I am really unsure on the best way to proceed with our two camera setup. We are using ROS for this.
Currently, I am flying a drone that has one d435i camera facing forward feeding into an RTABMAP instance running stereo slam and another d435i facing backwards feeding into a different RTABMAP instance running rgbd slam. Right now, we are using the front facing camera for its odometry and the back facing camera to perform segmentation. our TF tree looks something like this:
The ukf filter is currently only taking in the flight controllers IMU and the front camera's odometry to estimate the odom->base_link transform.
Right now, if i want to use both point clouds in the map space, I just call both cloud_maps and add them together and display them. However, this results in the back camera's cloud being much more muddled than the front cameras. I suspect this has something to do with the fact that only the front camera's is being used to estimate the current odometry.
I was wondering if there is a better way we should be combining the two RTABMAP instances. I'm not attached to our current way of doing it so if anyone has a suggestion that involves completely redoing how it's setup, I'm all ears!

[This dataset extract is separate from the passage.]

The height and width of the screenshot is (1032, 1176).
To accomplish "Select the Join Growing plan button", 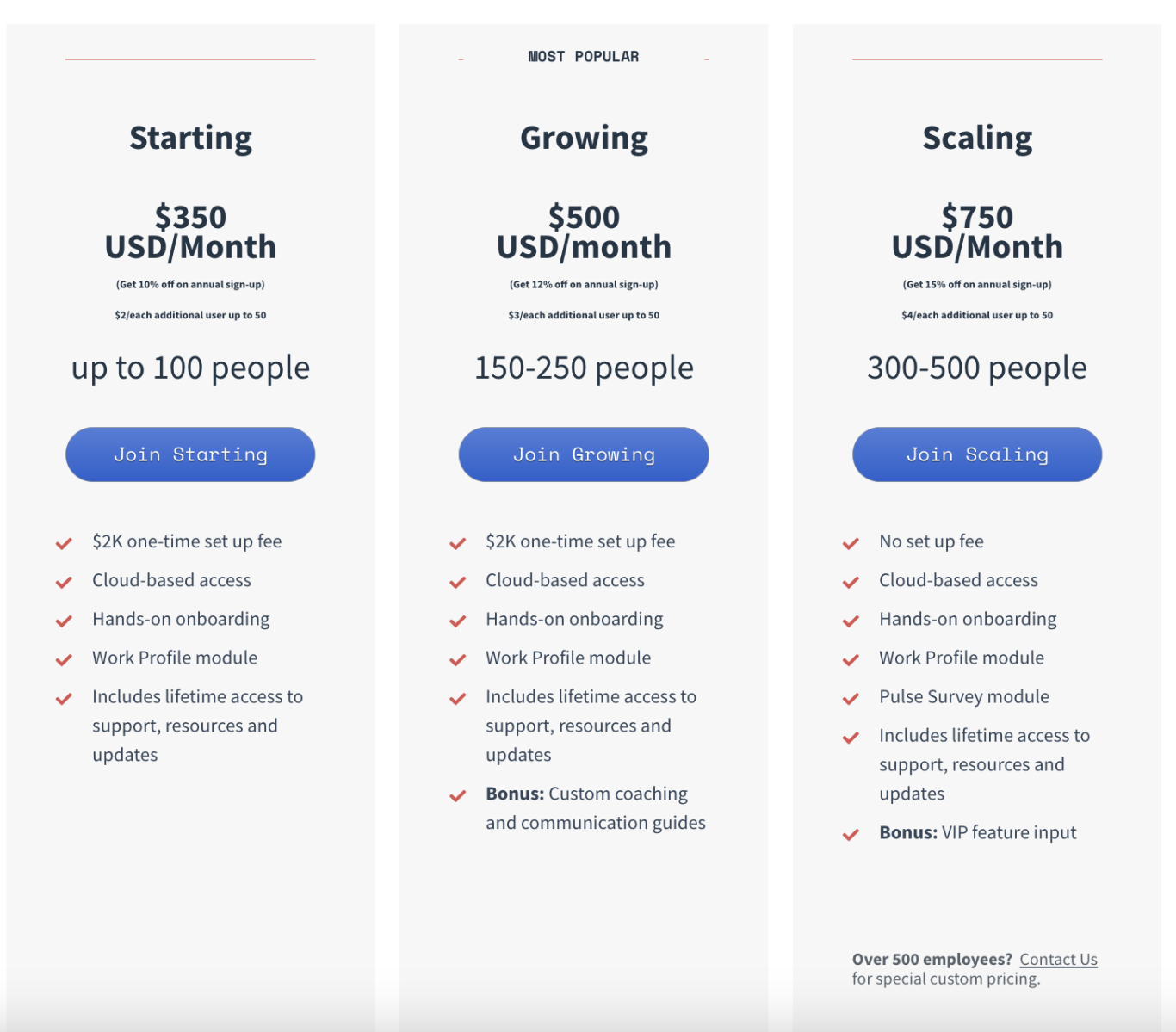I will point(584,454).
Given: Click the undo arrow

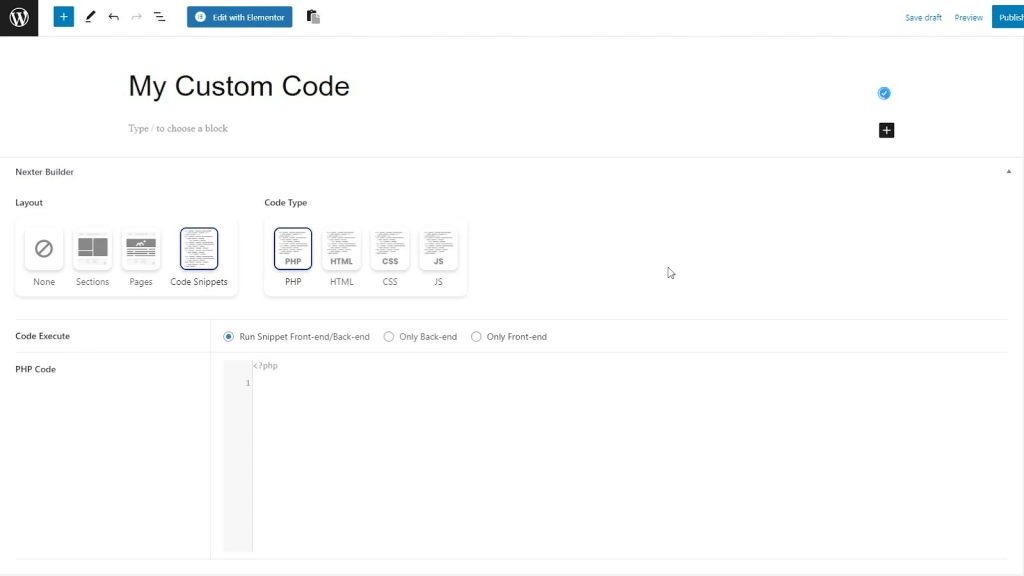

One idea could be to use stereo_odometry with front camera data in base_link frame, and feed it to one rtabmap instance using RGB-D data of the back camera. Do you really need a stereo rtabmap instance?
Depending of the computation power available, you may even try doing one stereo_odometry with the two camera stereo streams, and one rtabmap subscribing to that odometry and both RGB-D data streams from the front and back cameras. In that mode, the IR emitter would need to be disabled on both cameras.
The problem of having two rtabmap instances at the same time using same Tf tree is that `map`->`odom` will be likely be different from the back and front, and two `map` frames would be published at the same time for same child frame (if one or the other is not disabled), which will create errors in TF.